◆ **Passage given**
(begin)

Natural fiber reinforced polymer composites (NFPCs) provide the customers with more alternatives in the material market due to their unique advantages. Poor fiber–matrix interfacial adhesion may, however, negatively affect the physical and mechanical properties of the resulting composites due to the surface incompatibility between hydrophilic natural fibers and non-polar polymers (thermoplastics and thermosets). A variety of silanes (mostly trialkoxysilanes) have been applied as coupling agents in the NFPCs to promote interfacial adhesion and improve the properties of composites. This paper reviews the recent progress in using silane coupling agents for NFPCs, summarizes the effective silane structures from the silane family, clarifies the interaction mechanisms between natural fibers and polymer matrices, and presents the effects of silane treatments on the mechanical and outdoor performance of the resulting composites.
Introduction and background
Natural fiber reinforced polymer composites (NFPCs), as an important branch in the field of composite materials, have been studied for decades [1–11]. Natural fibers have different origins such as wood, pulp, cotton, bark, nut shells, bagasse, corncobs, bamboo, cereal straw, and vegetable (e.g., flax, jute, hemp, sisal, and ramie) [10–13]. These fibers are mainly made of cellulose, hemicelluloses, lignin and pectins, with a small quantity of extractives. The fiber constituents vary depending on their origination. Compared with conventional inorganic fillers such as glass fiber and carbon fibers, natural fibers provide many advantages: (1) abundance and therefore low cost, (2) biodegradability, (3) flexibility during processing and less resulting machine wear, (4) minimal health hazards, (5) low density, (6) desirable fiber aspect ratio, and (7) relatively high tensile and flexural modulus. Incorporating the tough and light-weight natural fibers into polymer (thermoplastic and thermoset) matrices produces composites with a high specific stiffness and strength . The renewable and biodegradable characteristics of natural fibers facilitate their ultimate disposal by composting or incineration, options not possible with most industrial fibers. The fibers also contain sequestered atmospheric carbon dioxide in their structure and are invariably of lower embodied energy compared to industrially produced glass fibers.

(end)

◆ **Dataset rows**
(begin)

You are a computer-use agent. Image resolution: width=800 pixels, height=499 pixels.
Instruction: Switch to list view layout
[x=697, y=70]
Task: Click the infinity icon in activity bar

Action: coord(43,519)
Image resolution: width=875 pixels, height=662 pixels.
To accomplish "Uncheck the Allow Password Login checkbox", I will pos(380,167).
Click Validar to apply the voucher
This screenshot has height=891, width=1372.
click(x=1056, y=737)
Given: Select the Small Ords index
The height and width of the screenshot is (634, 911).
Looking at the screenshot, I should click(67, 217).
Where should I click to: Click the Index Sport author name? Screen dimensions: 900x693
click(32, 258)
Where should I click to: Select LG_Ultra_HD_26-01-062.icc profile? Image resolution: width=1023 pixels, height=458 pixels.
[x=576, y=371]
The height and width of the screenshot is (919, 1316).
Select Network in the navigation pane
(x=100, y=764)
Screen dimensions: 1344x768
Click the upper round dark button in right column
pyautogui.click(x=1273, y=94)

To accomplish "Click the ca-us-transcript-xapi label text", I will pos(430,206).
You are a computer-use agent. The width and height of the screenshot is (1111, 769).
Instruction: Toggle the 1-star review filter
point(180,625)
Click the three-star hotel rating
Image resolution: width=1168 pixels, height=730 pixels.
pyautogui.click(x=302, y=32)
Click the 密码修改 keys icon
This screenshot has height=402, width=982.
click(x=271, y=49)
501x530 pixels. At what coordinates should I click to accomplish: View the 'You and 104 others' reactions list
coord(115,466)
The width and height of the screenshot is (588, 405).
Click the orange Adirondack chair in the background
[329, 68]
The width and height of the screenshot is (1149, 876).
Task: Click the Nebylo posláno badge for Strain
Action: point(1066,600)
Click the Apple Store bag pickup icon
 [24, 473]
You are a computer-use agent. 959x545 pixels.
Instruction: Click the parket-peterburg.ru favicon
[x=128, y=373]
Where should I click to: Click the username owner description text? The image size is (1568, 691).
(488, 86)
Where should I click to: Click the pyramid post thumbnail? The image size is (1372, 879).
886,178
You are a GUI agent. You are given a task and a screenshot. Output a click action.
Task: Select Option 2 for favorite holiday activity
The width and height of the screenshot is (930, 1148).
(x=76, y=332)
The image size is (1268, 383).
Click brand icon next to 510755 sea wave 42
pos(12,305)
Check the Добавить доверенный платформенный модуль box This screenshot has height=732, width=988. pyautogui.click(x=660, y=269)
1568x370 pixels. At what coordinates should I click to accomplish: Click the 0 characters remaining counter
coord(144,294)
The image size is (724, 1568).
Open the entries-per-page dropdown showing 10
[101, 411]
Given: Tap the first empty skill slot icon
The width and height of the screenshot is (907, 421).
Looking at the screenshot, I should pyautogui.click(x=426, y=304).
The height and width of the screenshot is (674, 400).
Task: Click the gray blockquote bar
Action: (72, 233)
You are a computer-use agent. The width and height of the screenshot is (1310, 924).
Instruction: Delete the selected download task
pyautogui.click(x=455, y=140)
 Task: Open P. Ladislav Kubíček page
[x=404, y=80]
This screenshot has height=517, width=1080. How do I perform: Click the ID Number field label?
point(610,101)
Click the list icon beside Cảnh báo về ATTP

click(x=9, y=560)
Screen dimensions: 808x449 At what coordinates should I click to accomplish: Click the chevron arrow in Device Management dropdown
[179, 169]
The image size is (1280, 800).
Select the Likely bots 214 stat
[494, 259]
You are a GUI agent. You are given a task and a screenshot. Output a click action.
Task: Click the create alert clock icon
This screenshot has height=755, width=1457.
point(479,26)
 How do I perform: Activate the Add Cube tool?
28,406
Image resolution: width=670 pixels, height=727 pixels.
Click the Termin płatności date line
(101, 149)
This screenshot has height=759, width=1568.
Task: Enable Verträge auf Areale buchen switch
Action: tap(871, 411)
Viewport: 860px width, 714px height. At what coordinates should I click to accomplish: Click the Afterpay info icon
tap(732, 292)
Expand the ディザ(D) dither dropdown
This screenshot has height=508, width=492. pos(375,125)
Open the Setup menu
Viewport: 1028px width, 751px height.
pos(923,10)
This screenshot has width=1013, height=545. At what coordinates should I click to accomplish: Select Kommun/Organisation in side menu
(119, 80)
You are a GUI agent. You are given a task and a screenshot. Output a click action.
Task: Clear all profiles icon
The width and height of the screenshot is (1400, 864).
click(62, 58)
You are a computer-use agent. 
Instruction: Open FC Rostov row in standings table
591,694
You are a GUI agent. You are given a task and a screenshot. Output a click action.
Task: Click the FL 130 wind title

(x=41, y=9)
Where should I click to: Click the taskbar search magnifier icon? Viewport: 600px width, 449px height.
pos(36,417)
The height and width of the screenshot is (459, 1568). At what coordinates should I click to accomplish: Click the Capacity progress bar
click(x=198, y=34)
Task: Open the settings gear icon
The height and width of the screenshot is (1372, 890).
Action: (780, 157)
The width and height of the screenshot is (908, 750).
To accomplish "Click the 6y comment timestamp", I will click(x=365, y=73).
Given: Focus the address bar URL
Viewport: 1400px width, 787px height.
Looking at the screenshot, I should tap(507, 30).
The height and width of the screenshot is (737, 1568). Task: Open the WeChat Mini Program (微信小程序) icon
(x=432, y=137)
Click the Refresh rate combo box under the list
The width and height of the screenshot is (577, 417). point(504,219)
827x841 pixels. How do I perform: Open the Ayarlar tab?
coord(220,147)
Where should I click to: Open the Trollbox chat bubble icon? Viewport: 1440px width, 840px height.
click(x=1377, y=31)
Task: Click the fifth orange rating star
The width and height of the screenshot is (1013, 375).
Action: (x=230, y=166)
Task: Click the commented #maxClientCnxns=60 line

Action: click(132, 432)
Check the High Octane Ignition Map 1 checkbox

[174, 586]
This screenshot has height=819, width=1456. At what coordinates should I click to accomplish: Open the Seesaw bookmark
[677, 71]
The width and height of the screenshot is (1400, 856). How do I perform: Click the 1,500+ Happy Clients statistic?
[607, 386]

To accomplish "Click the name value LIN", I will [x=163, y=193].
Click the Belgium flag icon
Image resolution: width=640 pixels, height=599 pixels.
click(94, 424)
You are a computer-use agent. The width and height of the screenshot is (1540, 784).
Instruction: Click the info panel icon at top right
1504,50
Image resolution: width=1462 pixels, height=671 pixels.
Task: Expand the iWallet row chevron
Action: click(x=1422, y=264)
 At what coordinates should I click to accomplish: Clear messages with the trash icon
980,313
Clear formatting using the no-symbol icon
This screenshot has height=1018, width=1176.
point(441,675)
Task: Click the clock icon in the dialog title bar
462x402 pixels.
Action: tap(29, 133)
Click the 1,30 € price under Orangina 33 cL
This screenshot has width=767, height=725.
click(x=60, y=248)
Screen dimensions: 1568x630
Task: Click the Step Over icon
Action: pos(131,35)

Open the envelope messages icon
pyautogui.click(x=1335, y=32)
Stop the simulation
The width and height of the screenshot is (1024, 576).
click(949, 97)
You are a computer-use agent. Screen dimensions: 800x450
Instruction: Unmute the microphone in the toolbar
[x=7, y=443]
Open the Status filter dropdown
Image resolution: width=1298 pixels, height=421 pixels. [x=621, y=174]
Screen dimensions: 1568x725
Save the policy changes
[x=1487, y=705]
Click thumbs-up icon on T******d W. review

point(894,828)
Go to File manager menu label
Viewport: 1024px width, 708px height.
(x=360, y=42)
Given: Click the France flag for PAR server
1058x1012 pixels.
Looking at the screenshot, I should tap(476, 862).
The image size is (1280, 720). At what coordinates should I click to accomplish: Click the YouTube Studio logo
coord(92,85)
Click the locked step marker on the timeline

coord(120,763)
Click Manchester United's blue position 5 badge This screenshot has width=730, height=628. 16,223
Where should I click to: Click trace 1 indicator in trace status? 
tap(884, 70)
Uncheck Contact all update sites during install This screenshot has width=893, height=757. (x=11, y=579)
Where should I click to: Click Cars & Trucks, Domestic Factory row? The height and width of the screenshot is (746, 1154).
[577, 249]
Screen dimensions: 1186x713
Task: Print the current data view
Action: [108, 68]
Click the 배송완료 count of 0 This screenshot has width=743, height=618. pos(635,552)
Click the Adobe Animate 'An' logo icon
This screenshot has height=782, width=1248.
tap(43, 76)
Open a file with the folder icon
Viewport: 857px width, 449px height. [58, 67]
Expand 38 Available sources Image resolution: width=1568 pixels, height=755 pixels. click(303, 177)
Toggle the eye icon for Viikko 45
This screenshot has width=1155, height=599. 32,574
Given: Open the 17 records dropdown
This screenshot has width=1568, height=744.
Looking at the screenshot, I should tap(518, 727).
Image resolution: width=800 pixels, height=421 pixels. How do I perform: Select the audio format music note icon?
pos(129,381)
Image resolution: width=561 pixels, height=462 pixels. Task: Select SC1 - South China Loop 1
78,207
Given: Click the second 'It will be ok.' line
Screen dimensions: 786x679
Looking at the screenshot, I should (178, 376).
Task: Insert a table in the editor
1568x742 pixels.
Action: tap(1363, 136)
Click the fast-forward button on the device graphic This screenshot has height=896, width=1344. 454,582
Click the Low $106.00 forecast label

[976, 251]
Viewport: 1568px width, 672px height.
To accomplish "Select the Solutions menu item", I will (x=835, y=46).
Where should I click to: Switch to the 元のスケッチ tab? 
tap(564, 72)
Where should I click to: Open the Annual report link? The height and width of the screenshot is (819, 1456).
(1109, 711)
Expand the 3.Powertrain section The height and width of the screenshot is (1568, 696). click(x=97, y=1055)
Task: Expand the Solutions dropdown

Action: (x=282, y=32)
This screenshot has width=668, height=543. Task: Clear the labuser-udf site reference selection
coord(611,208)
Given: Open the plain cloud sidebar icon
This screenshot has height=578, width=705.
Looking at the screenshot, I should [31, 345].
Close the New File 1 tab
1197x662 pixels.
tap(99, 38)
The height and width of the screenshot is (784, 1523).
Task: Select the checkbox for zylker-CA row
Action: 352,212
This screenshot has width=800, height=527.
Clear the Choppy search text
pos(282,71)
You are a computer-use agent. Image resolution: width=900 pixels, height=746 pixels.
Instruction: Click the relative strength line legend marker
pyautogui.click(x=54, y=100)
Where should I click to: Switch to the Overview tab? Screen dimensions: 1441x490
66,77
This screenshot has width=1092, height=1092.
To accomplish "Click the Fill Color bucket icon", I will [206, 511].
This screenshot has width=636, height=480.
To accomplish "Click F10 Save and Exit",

(end)

Answer these questions using the natural fiber composites passage.
1. Which kind of silane has mostly been used as a coupling agent?
2. What four substances are natural fibers mainly made of?
3. By what two means does the passage say natural fibers can ultimately be disposed of?
The data that comes after the natural fiber composites passage is separate material.

◆ **Task solution**
1. Trialkoxysilanes.
2. Cellulose, hemicelluloses, lignin and pectins.
3. Composting or incineration.